Dalam Lukas 2:8-20 ditampilkan secara jelas tentang perayaan kelahiran Yesus Kristus. Setelah Yesus lahir, para malaikat (utusan Tuhan/pembawa firman Tuhan) memberitakan kelahiran Yesus kepada para gembala. Disebutkan “..ada kesukaan besar untuk seluruh bangsa..” (ay.10). Secara implisit seluruh bangsa harusnya bersuka-cita dan bergembira untuk merayakan peristiwa kelahiran Yesus Kristus ini. Bisa diartikan juga sebagai suatu perintah Tuhan melalui malaikat, bahwa seluruh bangsa (tanpa terkecuali) harus bersuka-cita. Kesukaan besar itu ditampilkan contoh oleh bala tentara sorga dengan bentuk memuji-muji Allah. Kemudian kesukaan yang diwartakan/diperintahkan oleh malaikat itu dilaksanakan oleh para gembala yang telah membuktikan dan menyaksikannya, (ay.20) “Maka kembalilah gembala-gembala itu sambil memuji dan memuliakan Allah…” Bisa dibayangkan, bahwa mereka “merayakan” peristiwa itu bahkan selagi masih dalam perjalanan, ditampakkan dengan kata, “…sambil…” ketika dalam perjalanan.

  1. Tradisi Natal.

Permulaan tradisi perayaan Natal sebenarnya telah diawali sendiri oleh para gembala pada zaman Yesus lahir. Kemudian berdasarkan catatan sejarah, perayaan Natal mulai dirayakan kembali sekitar tahun 336 Masehi, yang dijatuhkan pada tanggal 25 Desember menurut kalender Romawi kuno. Karena memang tidak ada catatan yang dapat dijadikan dasar untuk menentukan hari lahir Yesus. Maka dengan berbagai pertimbangan dan alasan tertentu, hari Natal ditetapkan tanggal 25 Desember. Hal itu tentu tidak menyalahi aturan apa pun dan tidak mengurangi makna dari perayaan itu sendiri, karena esensinya di situ adalah “merayakan”, yang mana tidak ada keharusan tepat pada hari, tanggal, jam tertentu.

  1. Dasar Sosiologis.

Sifat manusia salah satunya adalah gembira jika mengalami situasi yang membuatnya hatinya senang. Ungkapan kegembiraan itu diwujudkan dengan berbagai hal, antara lain: berdoa, memuji Allah, bernyanyi, berpesta, mengundang orang lain, menceritakan kegembiraan itu pada orang lain, dan sebagainya.

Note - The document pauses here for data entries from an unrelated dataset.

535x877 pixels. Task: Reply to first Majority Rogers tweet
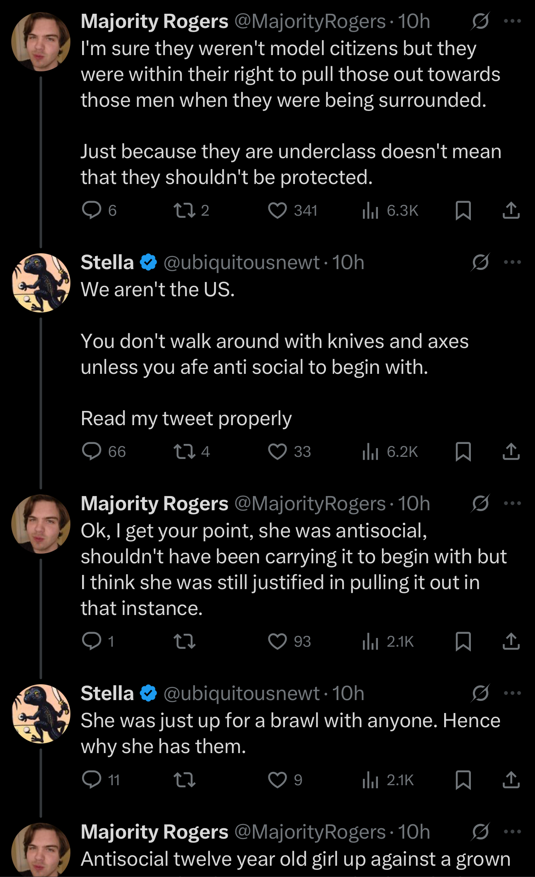pos(92,210)
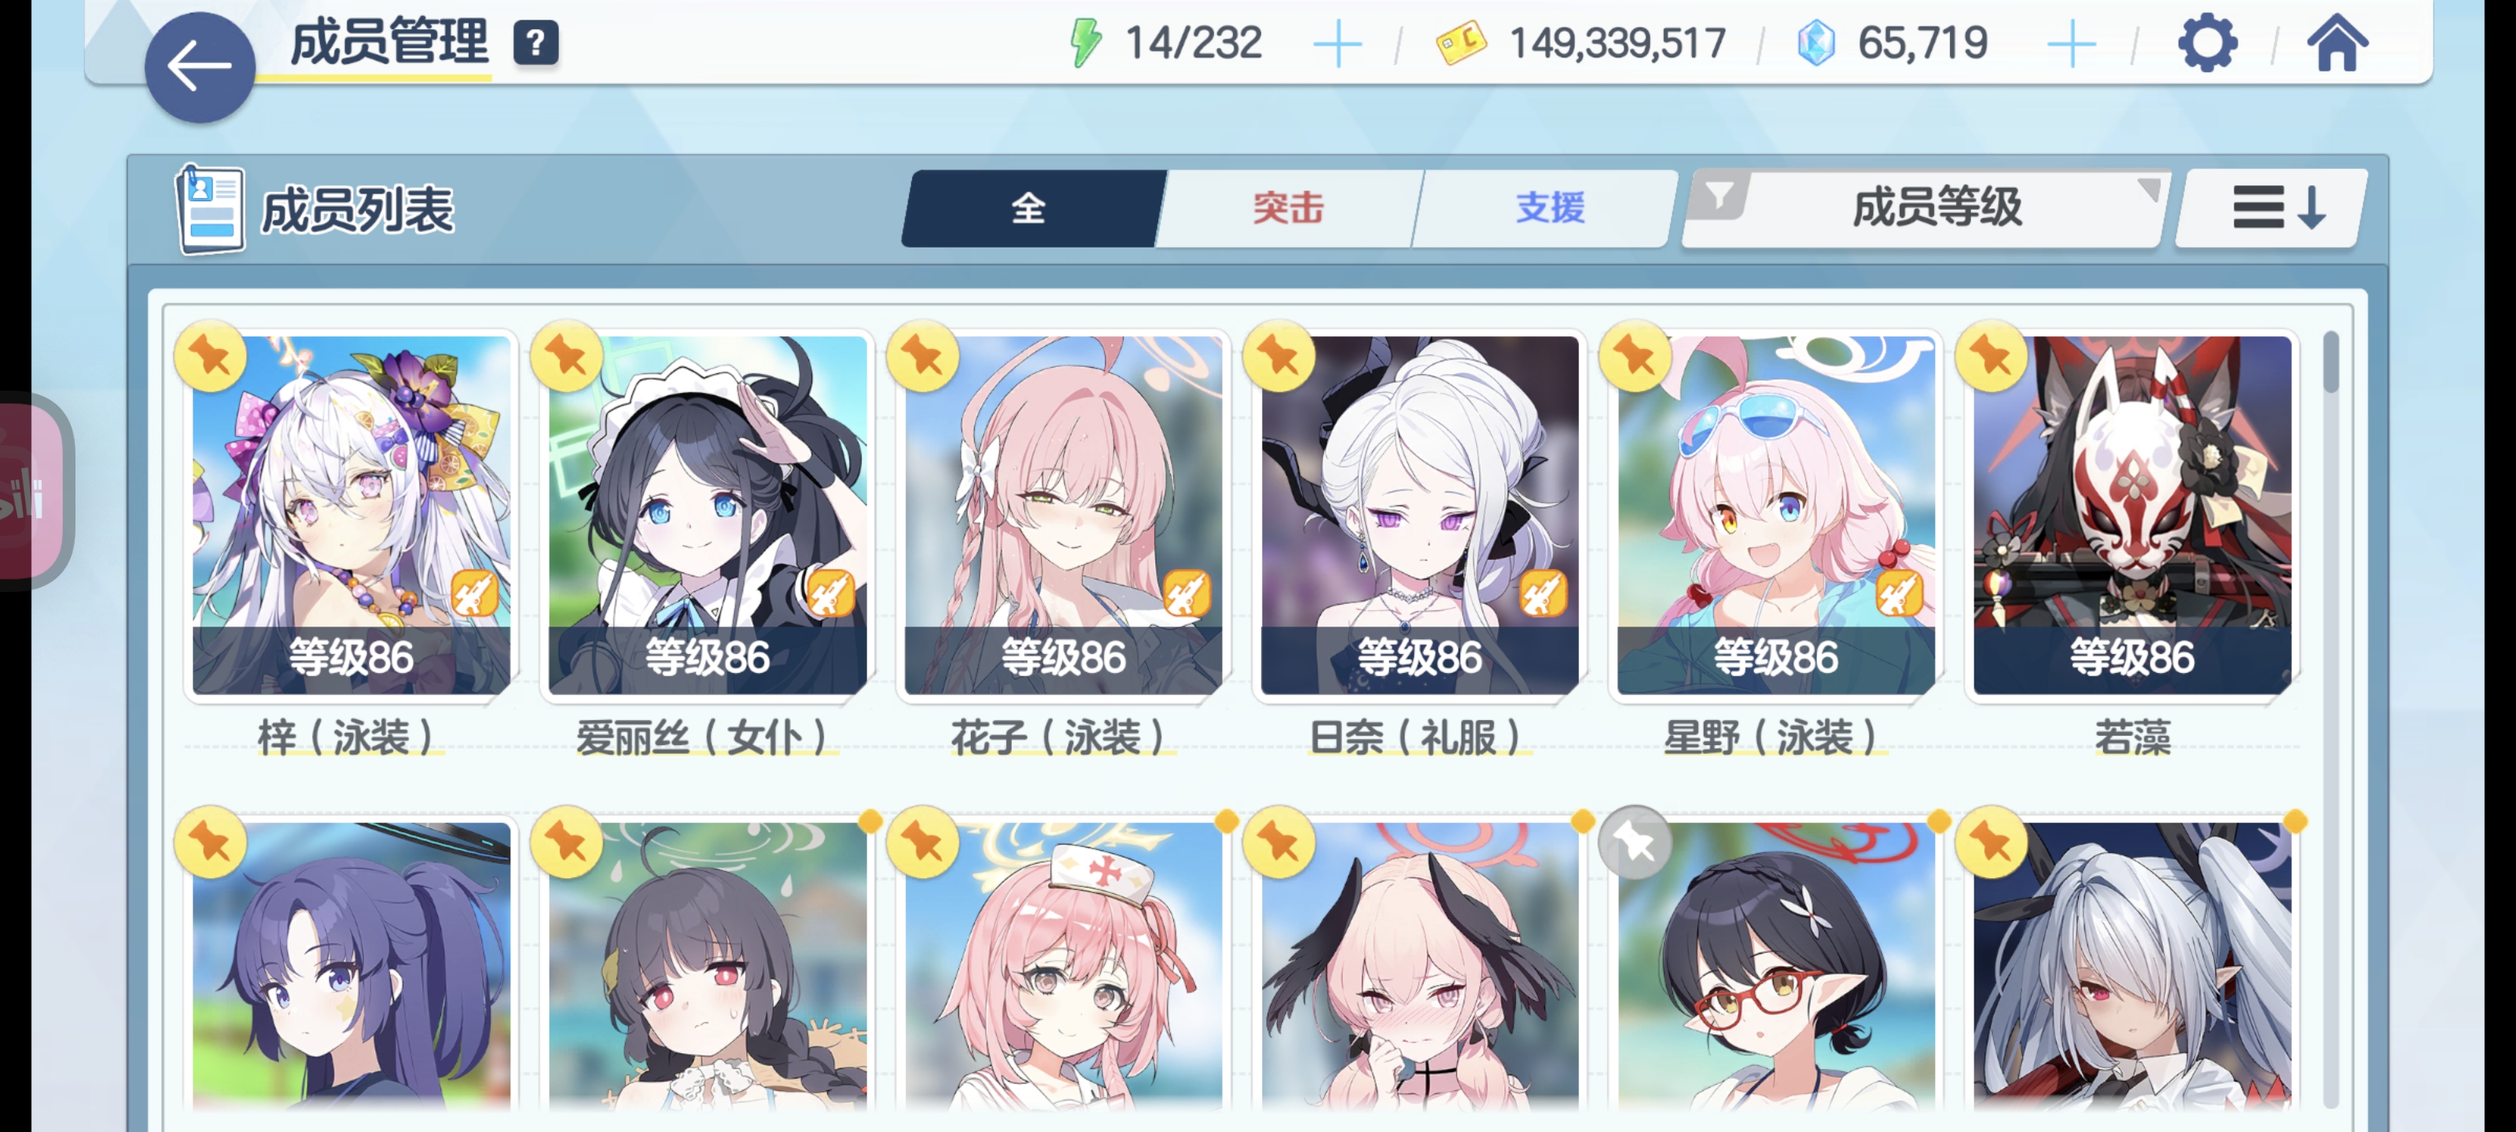
Task: Add energy with plus next to 14/232
Action: 1337,45
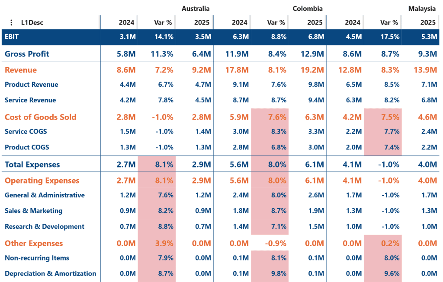The height and width of the screenshot is (282, 443).
Task: Click the Product Revenue row label
Action: coord(31,85)
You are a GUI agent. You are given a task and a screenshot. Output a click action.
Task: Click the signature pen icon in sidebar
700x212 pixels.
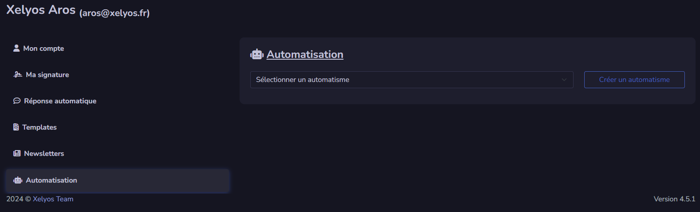(x=18, y=74)
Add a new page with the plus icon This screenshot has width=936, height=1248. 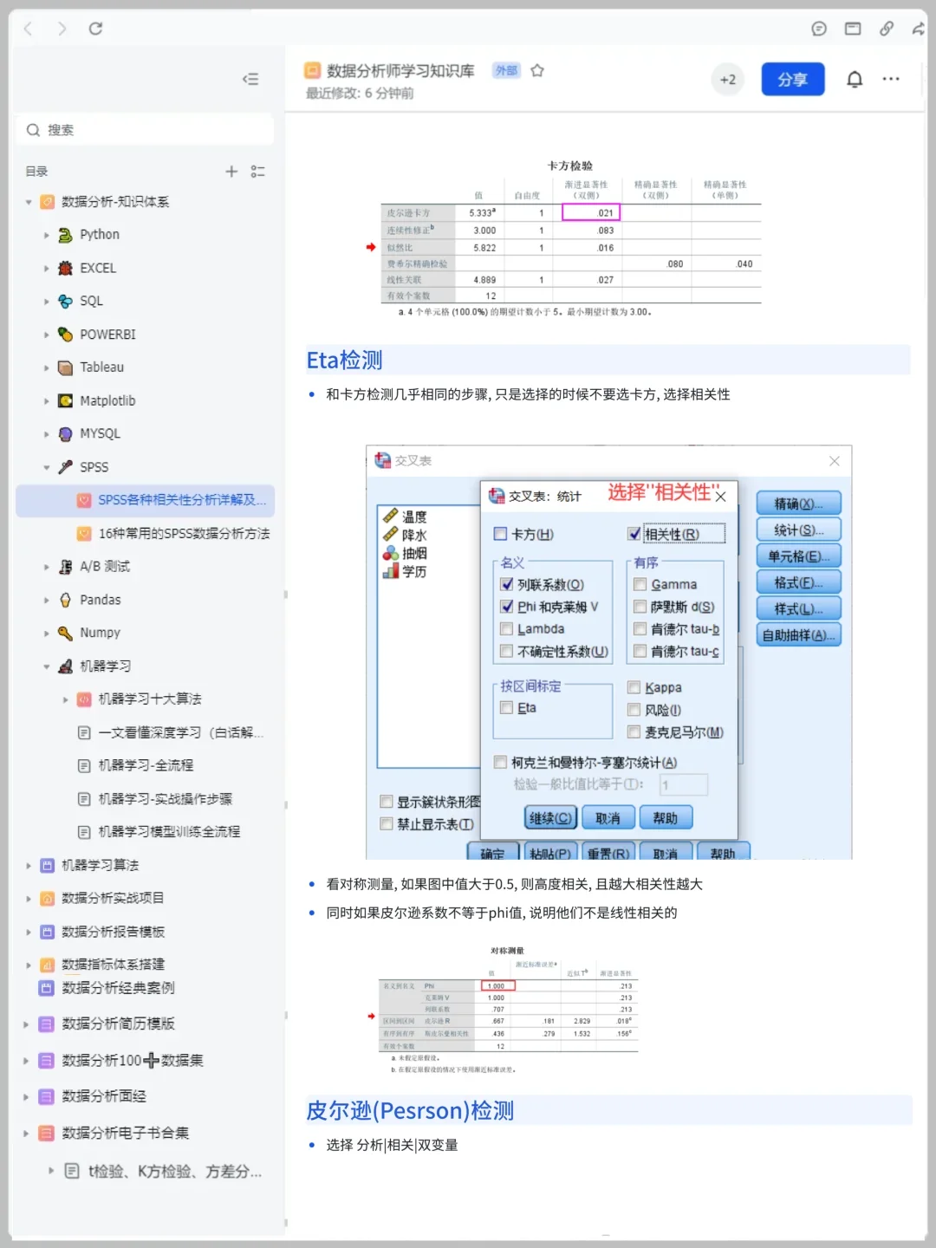tap(231, 171)
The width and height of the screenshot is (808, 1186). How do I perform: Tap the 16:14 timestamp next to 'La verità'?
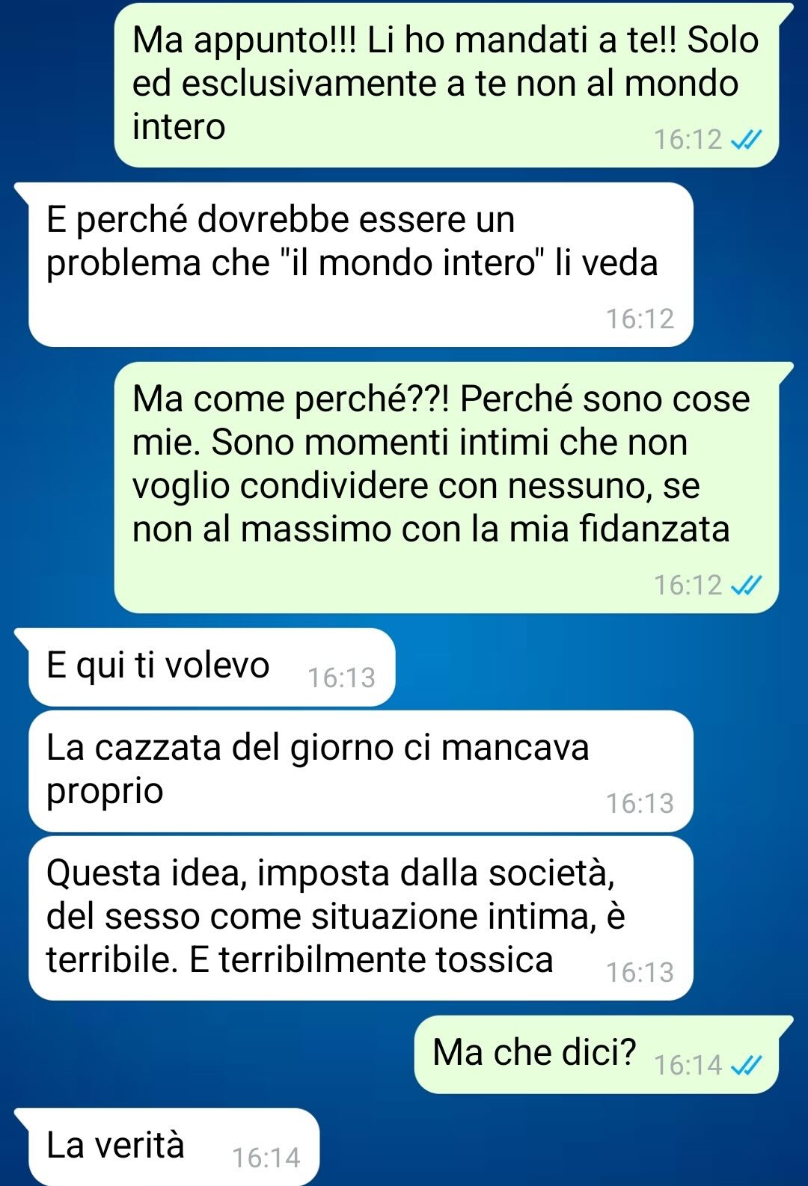[266, 1158]
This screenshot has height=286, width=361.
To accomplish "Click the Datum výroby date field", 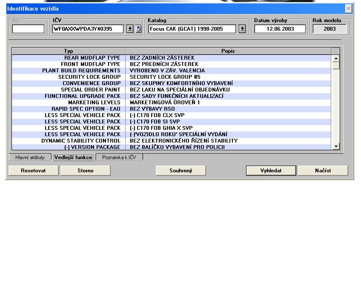I will tap(280, 29).
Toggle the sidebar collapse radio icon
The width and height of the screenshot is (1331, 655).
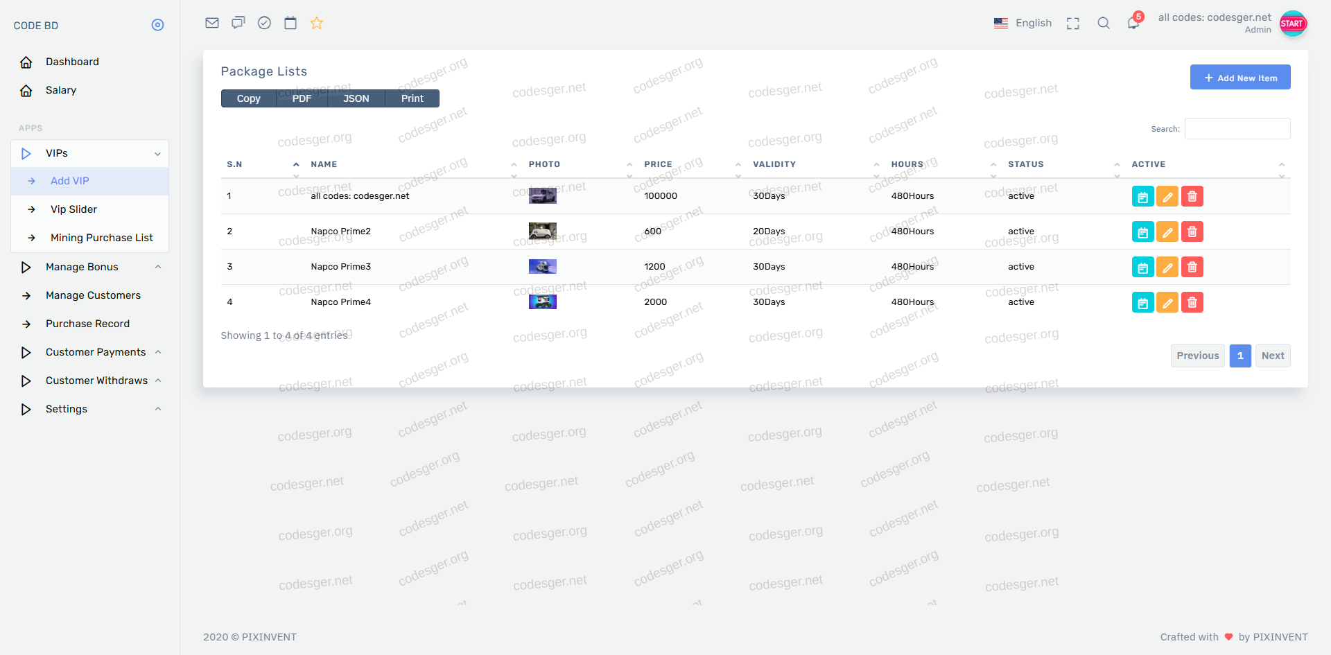[158, 25]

Demikian pun dengan peristiwa Natal, yang merupakan peristiwa yang membuat orang menjadi penuh harapan dan suka-cita, karena Allah berkenan menyelamatkan manusia. Tentu tidak ada kesukaan lain yang lebih besar dari hal ini.

Mengucapkan “Selamat Natal” pada orang lain mengandung makna yang mendalam jika disadari dan bukan sekedar dimaknai sebagai bertegur sapa. Di dalamnya terdapat makna secara sosiologis, maka kita turut bergembira dengan orang yang bergembira. “Bersukacitalah dengan orang yang bersuka-cita, dan menangislah dengan orang yang menangis” (Roma 12:15). Dan dengan itu pula, kita mendoakan orang yang kita beri ucapan.

Perayaan hari raya Natal bukanlah perayaan “ulang tahun kelahiran Yesus”, tetapi merupakan perayaan suka cita karena “Allah yang berkenan menyelamatkan umat manusia”. Jika perayaan Natal merupakan perayaan ulang tahun Yesus, maka yang merayakan bukan orang lain, tetapi Yesus sendiri, dan yang diberi ucapan selamat ulang tahun adalah Yesus sendiri. Perayaan Natal sangat berbeda dengan perayaan hari raya kelahiran nabi bagi umat beragama lain. Jika saudara-saudara kita yang bergama lain, merayakan hari lahir nabinya, itu mungkin mungkin memang sekedar perayaan kelahiran (semacam ulang tahun).

Dalam hari raya Natal, yang bergembira dan bersuka-cita adalah kita, bukan Yesus. Kita bersuka-cita dan bergembira karena hidup kita diselamatkan. Allah yang telah menjanjikan juru selamat melalui para nabi dalam sejarah bangsa Israel, telah dipenuhi dalam kelahiran Yesus Kristus.